Once successful, you might see something like this (depends on current HPC traffic) -
>>> srun: job XXXXXXX queued and waiting for resources >>> srun: job XXXXXXX has been allocated resources
4. Launch singularity container by running the following command -
cd /scratch/$USER/PufferDrive
singularity exec --nv --overlay /scratch/$USER/images/PufferDrive/overlay-50G-10M.ext3:rw \ /scratch/work/public/singularity/cuda12.2.2-cudnn8.9.4-devel-ubuntu22.04.3.sif /bin/bash
You should now see -
Singularity>
- We will use Conda to setup Python on our container. Now, inside the container, download and install miniforge to /ext3/miniforge3
wget --no-check-certificate https://github.com/conda-forge/miniforge/releases/latest/download/Miniforge3-Linux-x86_64.sh bash Miniforge3-Linux-x86_64.sh -b -p /ext3/miniforge3 rm Miniforge3-Linux-x86_64.sh # if you don't need this file any longer
Next, create a wrapper script /ext3/env.sh using a text editor, like nano.
touch /ext3/env.sh nano /ext3/env.sh
The wrapper script will activate your conda environment, to which you will be installing your packages and dependencies. The script should contain the following:
#!/bin/bash unset -f which source /ext3/miniforge3/etc/profile.d/conda.sh export PATH=/ext3/miniforge3/bin:$PATH export PYTHONPATH=/ext3/miniforge3/bin:$PATH
Activate your conda environment with the following:
source /ext3/env.sh
If you have the "defaults" channel enabled, please disable it with
conda config --remove channels defaults
Now that your environment is activated, you can update and install packages:
conda update -n base conda -y conda clean --all --yes conda install pip -y conda install ipykernel -y # Note: ipykernel is required to run as a kernel in the Open OnDemand Jupyter Notebooks
To confirm that your environment is appropriately referencing your Miniforge installation, try out the following:
unset -f which which conda # output: /ext3/miniforge3/bin/conda which python # output: /ext3/miniforge3/bin/python python --version # output: Python 3.8.5 which pip # output: /ext3/miniforge3/bin/pip
For further instructions, you can refer to the NYU HPC Singularity link
- We are now ready to install packages for PufferDrive
While still in the singularity container, we will now do the following -
(This is a tiny, fast C library for reading and parsing .ini configuration files.)

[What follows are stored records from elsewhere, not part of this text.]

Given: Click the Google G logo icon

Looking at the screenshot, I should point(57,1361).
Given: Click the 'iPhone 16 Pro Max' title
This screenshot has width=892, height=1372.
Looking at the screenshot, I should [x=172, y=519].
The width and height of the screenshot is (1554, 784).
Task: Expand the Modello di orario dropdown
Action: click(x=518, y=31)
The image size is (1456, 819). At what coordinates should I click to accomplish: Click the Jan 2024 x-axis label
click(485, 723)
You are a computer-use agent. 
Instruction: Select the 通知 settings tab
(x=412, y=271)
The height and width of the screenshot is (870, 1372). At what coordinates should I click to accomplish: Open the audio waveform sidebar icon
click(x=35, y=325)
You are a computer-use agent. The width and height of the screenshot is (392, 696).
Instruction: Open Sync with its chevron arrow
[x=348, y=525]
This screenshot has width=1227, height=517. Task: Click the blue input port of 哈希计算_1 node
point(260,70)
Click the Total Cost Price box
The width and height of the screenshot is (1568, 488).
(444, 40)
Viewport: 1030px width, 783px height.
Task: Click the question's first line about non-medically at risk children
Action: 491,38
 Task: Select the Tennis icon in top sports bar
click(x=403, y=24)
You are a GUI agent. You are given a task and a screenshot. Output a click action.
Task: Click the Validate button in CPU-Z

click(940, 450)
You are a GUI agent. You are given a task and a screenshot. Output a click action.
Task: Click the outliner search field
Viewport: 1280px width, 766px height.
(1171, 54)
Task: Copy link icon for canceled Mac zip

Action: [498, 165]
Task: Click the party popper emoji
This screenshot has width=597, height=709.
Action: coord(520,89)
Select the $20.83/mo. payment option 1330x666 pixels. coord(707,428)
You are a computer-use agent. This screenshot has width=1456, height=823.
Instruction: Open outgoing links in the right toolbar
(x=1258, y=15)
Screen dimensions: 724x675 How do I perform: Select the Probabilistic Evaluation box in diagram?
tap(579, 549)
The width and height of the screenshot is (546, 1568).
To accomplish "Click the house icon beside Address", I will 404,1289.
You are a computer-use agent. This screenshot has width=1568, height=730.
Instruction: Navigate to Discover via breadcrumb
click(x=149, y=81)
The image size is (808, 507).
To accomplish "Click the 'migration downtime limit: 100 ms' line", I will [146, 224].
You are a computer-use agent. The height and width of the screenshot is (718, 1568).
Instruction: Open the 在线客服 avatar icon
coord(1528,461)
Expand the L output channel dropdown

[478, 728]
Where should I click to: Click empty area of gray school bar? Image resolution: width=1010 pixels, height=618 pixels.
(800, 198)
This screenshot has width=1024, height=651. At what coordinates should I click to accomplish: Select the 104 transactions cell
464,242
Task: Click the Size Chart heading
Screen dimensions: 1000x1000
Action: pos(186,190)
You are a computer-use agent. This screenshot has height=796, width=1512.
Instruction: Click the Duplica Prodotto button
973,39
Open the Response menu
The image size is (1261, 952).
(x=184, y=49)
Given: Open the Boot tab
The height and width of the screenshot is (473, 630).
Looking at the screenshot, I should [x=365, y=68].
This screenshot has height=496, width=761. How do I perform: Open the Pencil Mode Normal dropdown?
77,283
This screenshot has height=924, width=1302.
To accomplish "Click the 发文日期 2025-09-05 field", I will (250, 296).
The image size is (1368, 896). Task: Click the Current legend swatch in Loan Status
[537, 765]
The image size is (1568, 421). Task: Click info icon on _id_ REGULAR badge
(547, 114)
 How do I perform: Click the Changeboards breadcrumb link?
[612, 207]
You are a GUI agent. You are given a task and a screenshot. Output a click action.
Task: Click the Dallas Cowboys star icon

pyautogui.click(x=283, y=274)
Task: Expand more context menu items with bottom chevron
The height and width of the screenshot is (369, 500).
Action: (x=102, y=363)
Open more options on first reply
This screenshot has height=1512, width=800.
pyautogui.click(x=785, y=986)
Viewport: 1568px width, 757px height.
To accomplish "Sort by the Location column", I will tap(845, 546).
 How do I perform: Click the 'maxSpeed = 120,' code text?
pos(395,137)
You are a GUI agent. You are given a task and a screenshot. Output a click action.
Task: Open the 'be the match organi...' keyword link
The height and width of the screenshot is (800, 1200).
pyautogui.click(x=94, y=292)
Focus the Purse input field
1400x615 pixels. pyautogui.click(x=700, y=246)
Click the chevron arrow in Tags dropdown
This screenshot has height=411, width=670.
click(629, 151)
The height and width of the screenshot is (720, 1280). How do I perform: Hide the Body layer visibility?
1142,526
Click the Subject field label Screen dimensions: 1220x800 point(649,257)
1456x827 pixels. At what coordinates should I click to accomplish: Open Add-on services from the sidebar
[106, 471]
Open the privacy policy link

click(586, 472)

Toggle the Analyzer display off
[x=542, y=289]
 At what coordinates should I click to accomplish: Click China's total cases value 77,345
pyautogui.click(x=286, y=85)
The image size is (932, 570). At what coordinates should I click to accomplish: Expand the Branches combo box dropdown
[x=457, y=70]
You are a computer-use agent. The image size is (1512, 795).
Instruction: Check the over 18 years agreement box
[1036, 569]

wget https://github.com/benhoyt/inih/archive/r62.tar.gz
We can now install the dependencies
pip install -e .
Now, we can compile the C code
python setup.py build_ext --inplace --force
We are now done with the installation 💯 . The next part of the setup is to prepare the folder with required data files and headless rendering.
You can download the WOMD data from Hugging Face in two versions:
- Mini Dataset: GPUDrive_mini contains 1,000 training files and 300 test/validation files
- Full Dataset: GPUDrive contains 100,000 unique scenes
Note: Replace 'GPUDrive_mini' with 'GPUDrive' in your download commands if you want to use the full dataset.
Here's the link to a Python file you can add at /scratch/$USER/PufferDrive to download WOMD data.
Lastly, let's run the following command to convert JSON files to map binaries. (It should be run from /scratch/$USER/PufferDrive)
python pufferlib/ocean/drive/drive.py
We're almost there now 🚀 . The last step of setting up PufferDrive is to add support for headless rendering. This is essential to observe renders and videos of the training runs, which is super useful for inference and debugging.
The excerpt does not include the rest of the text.